— START ITEMS —

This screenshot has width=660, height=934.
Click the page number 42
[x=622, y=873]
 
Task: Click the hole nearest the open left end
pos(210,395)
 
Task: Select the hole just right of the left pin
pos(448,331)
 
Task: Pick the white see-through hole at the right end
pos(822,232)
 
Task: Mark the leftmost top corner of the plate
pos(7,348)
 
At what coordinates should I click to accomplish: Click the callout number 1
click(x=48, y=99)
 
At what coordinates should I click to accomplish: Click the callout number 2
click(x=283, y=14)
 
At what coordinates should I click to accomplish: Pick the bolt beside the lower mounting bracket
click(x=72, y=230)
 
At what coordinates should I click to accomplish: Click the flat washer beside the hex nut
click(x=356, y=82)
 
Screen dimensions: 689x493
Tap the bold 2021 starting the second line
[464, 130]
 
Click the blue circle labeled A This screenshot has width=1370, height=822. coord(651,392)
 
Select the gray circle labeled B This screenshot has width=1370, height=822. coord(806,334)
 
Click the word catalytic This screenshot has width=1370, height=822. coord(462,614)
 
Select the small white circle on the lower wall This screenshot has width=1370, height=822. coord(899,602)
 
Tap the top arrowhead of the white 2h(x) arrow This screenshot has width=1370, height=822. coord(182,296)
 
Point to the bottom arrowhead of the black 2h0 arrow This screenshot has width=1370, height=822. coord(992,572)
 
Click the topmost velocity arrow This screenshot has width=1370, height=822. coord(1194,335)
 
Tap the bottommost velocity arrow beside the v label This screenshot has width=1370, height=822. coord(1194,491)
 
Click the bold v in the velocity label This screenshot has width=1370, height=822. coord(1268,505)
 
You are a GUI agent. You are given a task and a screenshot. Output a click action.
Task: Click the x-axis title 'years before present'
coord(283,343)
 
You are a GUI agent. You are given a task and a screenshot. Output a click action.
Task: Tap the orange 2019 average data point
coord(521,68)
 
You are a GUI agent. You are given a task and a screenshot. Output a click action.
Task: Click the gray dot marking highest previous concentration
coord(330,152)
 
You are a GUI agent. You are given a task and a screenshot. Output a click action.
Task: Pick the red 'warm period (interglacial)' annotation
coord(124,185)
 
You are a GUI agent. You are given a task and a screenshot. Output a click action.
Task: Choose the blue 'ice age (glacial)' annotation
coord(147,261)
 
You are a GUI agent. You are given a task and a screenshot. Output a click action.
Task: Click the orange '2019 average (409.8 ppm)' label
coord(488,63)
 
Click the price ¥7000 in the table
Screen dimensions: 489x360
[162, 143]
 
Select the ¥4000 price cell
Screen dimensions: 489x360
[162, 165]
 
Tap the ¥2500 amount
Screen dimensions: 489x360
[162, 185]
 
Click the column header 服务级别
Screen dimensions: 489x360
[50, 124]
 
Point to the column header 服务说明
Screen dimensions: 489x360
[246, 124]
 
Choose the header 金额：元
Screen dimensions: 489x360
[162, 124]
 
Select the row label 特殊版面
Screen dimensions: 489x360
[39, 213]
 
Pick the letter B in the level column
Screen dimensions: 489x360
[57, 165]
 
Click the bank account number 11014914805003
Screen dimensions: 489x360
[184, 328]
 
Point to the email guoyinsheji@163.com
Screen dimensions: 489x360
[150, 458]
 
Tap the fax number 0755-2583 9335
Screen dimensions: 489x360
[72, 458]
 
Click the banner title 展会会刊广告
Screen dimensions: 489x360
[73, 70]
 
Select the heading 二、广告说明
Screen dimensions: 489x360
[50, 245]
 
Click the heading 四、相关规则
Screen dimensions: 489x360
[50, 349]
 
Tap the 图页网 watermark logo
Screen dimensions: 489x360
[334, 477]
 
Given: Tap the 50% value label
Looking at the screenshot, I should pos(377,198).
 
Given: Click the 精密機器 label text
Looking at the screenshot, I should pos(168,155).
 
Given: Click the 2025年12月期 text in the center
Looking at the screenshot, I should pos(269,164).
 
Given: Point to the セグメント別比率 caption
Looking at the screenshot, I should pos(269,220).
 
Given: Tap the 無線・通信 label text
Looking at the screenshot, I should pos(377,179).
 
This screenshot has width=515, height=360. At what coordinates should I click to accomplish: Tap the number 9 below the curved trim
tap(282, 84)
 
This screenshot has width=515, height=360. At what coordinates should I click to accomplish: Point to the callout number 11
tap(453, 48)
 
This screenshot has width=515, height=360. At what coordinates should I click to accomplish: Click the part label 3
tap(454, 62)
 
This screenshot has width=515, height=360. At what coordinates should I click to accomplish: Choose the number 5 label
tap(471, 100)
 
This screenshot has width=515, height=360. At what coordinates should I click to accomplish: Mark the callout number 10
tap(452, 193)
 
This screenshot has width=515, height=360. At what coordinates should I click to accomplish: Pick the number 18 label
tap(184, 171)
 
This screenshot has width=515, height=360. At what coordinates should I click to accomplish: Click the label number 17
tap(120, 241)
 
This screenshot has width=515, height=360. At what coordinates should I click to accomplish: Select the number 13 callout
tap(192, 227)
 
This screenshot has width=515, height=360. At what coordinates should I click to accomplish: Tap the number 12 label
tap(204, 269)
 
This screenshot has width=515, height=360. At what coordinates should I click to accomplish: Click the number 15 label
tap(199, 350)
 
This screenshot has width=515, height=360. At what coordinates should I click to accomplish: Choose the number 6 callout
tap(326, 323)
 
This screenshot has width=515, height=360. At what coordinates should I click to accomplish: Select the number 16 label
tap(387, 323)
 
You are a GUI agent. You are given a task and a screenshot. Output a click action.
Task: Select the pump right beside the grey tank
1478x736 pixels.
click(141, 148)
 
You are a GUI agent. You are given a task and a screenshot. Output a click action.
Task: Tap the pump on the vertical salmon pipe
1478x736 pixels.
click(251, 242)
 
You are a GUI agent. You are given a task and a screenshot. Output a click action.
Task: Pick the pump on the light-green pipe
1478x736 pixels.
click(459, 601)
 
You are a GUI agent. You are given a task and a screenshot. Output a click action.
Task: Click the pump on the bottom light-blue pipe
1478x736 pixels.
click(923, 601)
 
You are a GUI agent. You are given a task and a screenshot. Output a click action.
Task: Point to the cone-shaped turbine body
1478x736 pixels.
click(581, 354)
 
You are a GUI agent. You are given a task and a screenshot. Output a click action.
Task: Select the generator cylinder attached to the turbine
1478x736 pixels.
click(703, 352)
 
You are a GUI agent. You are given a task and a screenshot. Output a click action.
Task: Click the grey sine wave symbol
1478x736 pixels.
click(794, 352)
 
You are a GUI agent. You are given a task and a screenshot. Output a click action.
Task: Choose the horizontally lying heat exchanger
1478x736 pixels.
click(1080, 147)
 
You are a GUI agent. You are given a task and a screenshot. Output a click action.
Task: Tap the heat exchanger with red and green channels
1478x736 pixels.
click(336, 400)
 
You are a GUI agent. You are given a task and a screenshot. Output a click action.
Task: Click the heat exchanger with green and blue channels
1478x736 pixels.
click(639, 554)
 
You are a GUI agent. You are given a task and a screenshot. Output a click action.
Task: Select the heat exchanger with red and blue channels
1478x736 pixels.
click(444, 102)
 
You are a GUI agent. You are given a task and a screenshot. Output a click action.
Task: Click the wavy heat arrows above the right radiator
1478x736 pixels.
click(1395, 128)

— END ITEMS —

● PROBLEM TO SOLVE
Rescale the data starting at the line containing "Screen dimensions: 689x493" and ending at the line containing "Tap the top". Write out only those lines, requests included, with every coordinate in the answers multiplied by 2.55 and rounded to the nearest whole number, halves rounded up.

● TASK ANSWER
Screen dimensions: 689x493
Tap the bold 2021 starting the second line
[1183, 332]
 
Click the blue circle labeled A This screenshot has width=1370, height=822. coord(1660,1000)
 
Select the gray circle labeled B This screenshot has width=1370, height=822. coord(2055,852)
 
Click the word catalytic This screenshot has width=1370, height=822. coord(1178,1566)
 
Select the small white circle on the lower wall This screenshot has width=1370, height=822. coord(2292,1535)
 
Tap the top arrowhead of the white 2h(x) arrow This screenshot has width=1370, height=822. coord(464,755)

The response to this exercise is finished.